Trecho -

É sabido que a Amazon introduziu serviços de reconhecimento
facial em 2016 e transacionou com departamentos de polícia dos Estados Unidos,
tecnologia que levanta preocupações pois, mais uma vez não é de hoje relatos de
autoridades que abusam dos dados que possuem em razão do cargo. O
reconhecimento pode ser útil para reconhecer suspeitos de crimes, claro, mas
pode também reconhecer aquele cidadão cuja autoridade “não foi com a cara”, ou
mesmo manifestantes legítimos, por exemplo, a partir dos seus perfis em redes
sociais. Lá fora, isso já gerou inclusive manifestações da American Civil Liberties Union.

O que faremos aqui, quando o poder dos dados que nós
mesmos fornecermos forem usados por mãos erradas, seja uma empresa, seja uma
autoridade que deveria dar o exemplo mas é totalmente imatura? Como descobriremos
isso?

Dados armazenados -
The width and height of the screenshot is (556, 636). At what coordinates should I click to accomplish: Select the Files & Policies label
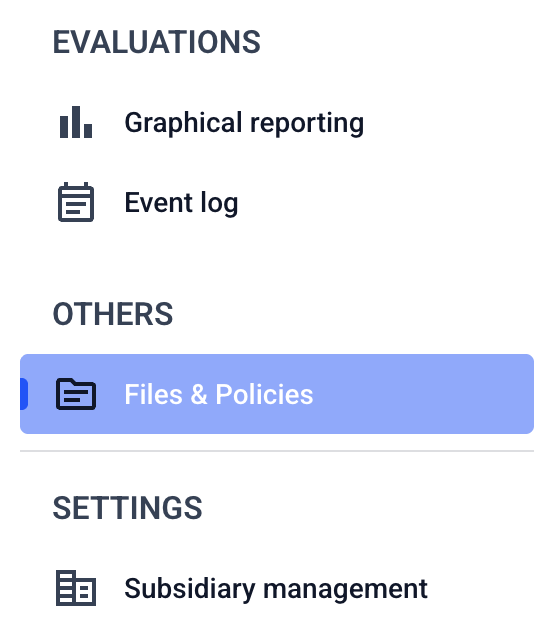click(x=219, y=394)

Tarefa breve A -
Responda, com base no trecho sobre reconhecimento facial:
(i) Em que ano a Amazon introduziu serviços de reconhecimento facial?
(ii) Com quem a Amazon transacionou esses serviços?
(iii) Que organização já se manifestou a respeito do tema, segundo o trecho?
Tarefa breve B - Relacione todas as pessoas que, de acordo com o trecho, o reconhecimento facial pode reconhecer.

Resposta A -
(i) Em 2016.
(ii) Com departamentos de polícia dos Estados Unidos.
(iii) A American Civil Liberties Union.

Resposta B -
- Suspeitos de crimes
- Aquele cidadão cuja autoridade “não foi com a cara”
- Manifestantes legítimos